» Estratto della pagina:
——————

Oggi con Zaia come ieri con Zonin, se la borghesia abdica ai suoi doveri

Pubblicato il 3 novembre 2017, da Veneto e Nordest

venezie post 2 novembre 2017

L’editoriale di Filiberto Zovico su una possibile distorsione degli esiti referendari verso prospettive secessionistiche è un editoriale coraggioso. Perché va oltre i luoghi comuni e le convenzioni di maniera. Obbligandoci a considerare aspetti scomodi. L’esito secessionistico lo possiamo considerare improbabile, ma non sarebbe incoerente con le premesse. Dipenderà anche da come la cosiddetta società civile vorrà assumersi le responsabilità che le competono. Non si deve pensare che ciò che sta succedendo in Catalogna non possa succedere altrove. Succede quando la politica pensa di usare le parole con disinvoltura, suscitare passioni e promettere come cose possibili cose impossibili, di cui si diventa prigionieri. E larghi settori dell’opinione pubblica preferiscono rosee narrazioni in cui i propri problemi dipendono dalla cattiva volontà degli altri.
Certo faccio fatica a vedere il prof. Mario Bertolissi come il consigliere del Principe che teorizza la secessione, ma il fatto sta che quando si propone di tenersi i 9/10 del surplus fiscale si teorizza una secessione per via fiscale, perché dovrebbe essere chiaro a chi intenda misurarsi con la realtà che se tutte le regioni donatrici alla solidarietà nazionale pretendessero lo stesso trattamento (e non si vede perché non dovessero pretenderlo se lo ottenesse il Veneto) lo Stato italiano semplicemente fallirebbe, e trascinerebbe nel fallimento i patrimoni di famiglie ed imprese.E la Catalogna sta facendo la fine che vediamo quando leader imprevidenti hanno incominciato a pensare che la Costituzione si riduce ad una convenzione denunciabile unilateralmente, con procedure incostituzionali.
Paradossi, ma quando si usano parole con leggerezza si innescano processi sociali i cui esiti si tende a non prevedere. E ha ragione Zovico a sottolineare le responsabilità della borghesia produttiva ed intellettuale. Pensiamo ad esempio che sia bene che il Veneto scelga la strada dell’isolamento, allontanandosi dal tavolo comune con Lombardia ed Emilia? Cioè allontanarsi da quella parte del paese che più contribuisce con il Veneto a presidiare la frontiera dell’innovazione e della internazionalizzazione e a cui avremmo interesse ad essere alleati per l’ammodernamento del paese? Non ci interroghiamo sul fatto (ne ha scritto molto bene Gigi Copiello) che le aree più dinamiche del Nord, anche nel Veneto, si sono dimostrate poco interessate ad una interpretazione isolazionistica dell’autonomia?

——————

» Materiale fornito:
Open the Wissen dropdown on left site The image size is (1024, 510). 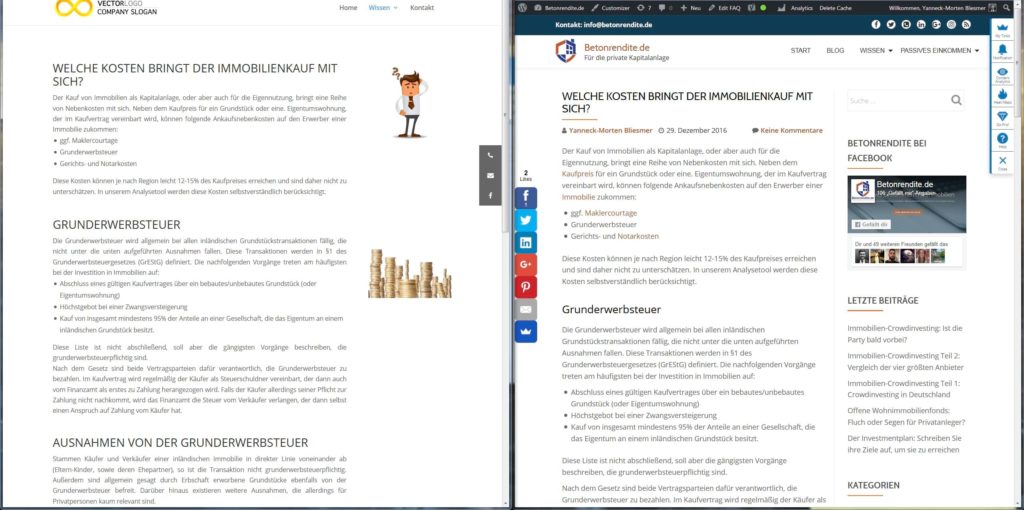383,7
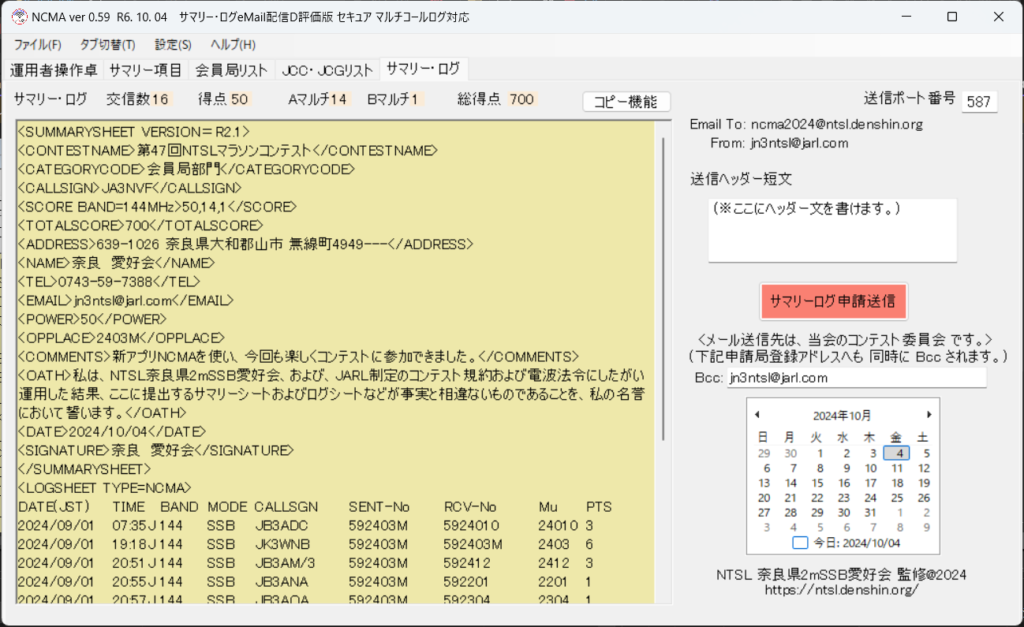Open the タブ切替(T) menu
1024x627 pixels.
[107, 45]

——————

» Compiti richiesti:
1. Secondo l'estratto della pagina, quale quota del surplus fiscale si propone di trattenere?
2. Trascriva dall'estratto della pagina il tratto compreso tra "Certo faccio fatica" e "con procedure incostituzionali.".

» Soluzioni per compito:
1. I 9/10 del surplus fiscale.

2.
Certo faccio fatica a vedere il prof. Mario Bertolissi come il consigliere del Principe che teorizza la secessione, ma il fatto sta che quando si propone di tenersi i 9/10 del surplus fiscale si teorizza una secessione per via fiscale, perché dovrebbe essere chiaro a chi intenda misurarsi con la realtà che se tutte le regioni donatrici alla solidarietà nazionale pretendessero lo stesso trattamento (e non si vede perché non dovessero pretenderlo se lo ottenesse il Veneto) lo Stato italiano semplicemente fallirebbe, e trascinerebbe nel fallimento i patrimoni di famiglie ed imprese.E la Catalogna sta facendo la fine che vediamo quando leader imprevidenti hanno incominciato a pensare che la Costituzione si riduce ad una convenzione denunciabile unilateralmente, con procedure incostituzionali.